I did not embark on this journey unprotected, however. Instead I installed the latest version of UnInstaller, by MicroHelp and spent an entire Sunday weeding almost 100MB of duplicate, orphaned or just-plain old files and programs from my hard disk. Gosh, I'd be really hard-pressed to come up with a week-end activity that could be more exciting than this! We're talking some serious fun.

UnInstaller is a utility program developed by Microhelp that is specifically designed for the Windows operating environment. When you install new programs, Windows not only creates a unique sub- directory location for your application, but it also adds various reference files and drivers to other areas of your hard disk as well. In addition, many critical .ini (initialization) files are updated. Simply deleting the subdirectory in the Windows File Manager usually leaves left over files or "orphans" hanging around your hard disk with no associated application.

These files, usually with cryptic names, may sit undetected forever on your hard disk, taking up valuable disk space. UnInstaller is an expert at locating orphaned files, duplicate files, as well as completely removing programs from your hard disk, including all the ancillary files that hide in other directory locations.

Although this program is very user-friendly, I would characterize the process as an intermediate-level activity since unintentionally deleting the wrong files could cause a complete system shut-down. UnInstaller gives you plenty of warnings and also provides options to create back-ups of the files you are deleting. However, unless you have a basic understanding of your critical system files, you may accidentally delete something you'll quickly regret.

Clearly the strongest feature of this application is its ability to delete entire programs, including all the related files scattered throughout your hard disk. UnInstaller will also prompt you to delete any data files associated with the doomed application as well, so be sure that you no longer need these files before you axe them from your hard disk.

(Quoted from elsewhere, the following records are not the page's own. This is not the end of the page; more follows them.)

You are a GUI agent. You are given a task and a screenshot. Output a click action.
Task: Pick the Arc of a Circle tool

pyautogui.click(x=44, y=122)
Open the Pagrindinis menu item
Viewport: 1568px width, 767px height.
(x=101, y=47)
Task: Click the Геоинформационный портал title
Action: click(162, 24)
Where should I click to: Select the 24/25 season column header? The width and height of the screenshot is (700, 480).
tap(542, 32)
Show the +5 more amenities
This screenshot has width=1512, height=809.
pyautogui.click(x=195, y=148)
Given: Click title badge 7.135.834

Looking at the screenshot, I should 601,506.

I thought the Duplicate File Finder was terrific tool. It was amazing how many of the same files I had _"Saved As"_ to different directory locations. I also discovered that Microsoft Word, Publisher and Works all had the exact same Clip Art, each in separate directories. I deleted all but one directory and freed lots of space consumed by those hefty graphic images.

The Orphan finder is also a powerful tool, but one needs to be cautious here. This feature is designed to find files that no longer have associated applications, but I discovered UnInstaller was incorrectly identifying some files that were critical to the execution of some current applications. Be sure that you no longer have the program referenced in the "Orphans to Uninstall" dialog box before you forge ahead on your seek and destroy mission.

IniClean and System Clean-Up are more advanced UnInstaller features that allow you to edit your various initialization files and delete device drivers that are no longer used. Each time you delete files, or a range of files, UnInstaller reports the number of bytes that were recovered. Those numbers can really add up!

This program is truly a dream come true for obsessive-compulsive organizers, but please remember my previous admonitions to you: If in doubt...don't. Always make back-ups and know where your original software is. UnInstaller gives you plenty of opportunity to change your mind, but once the deed is done, the files are gone! Be careful.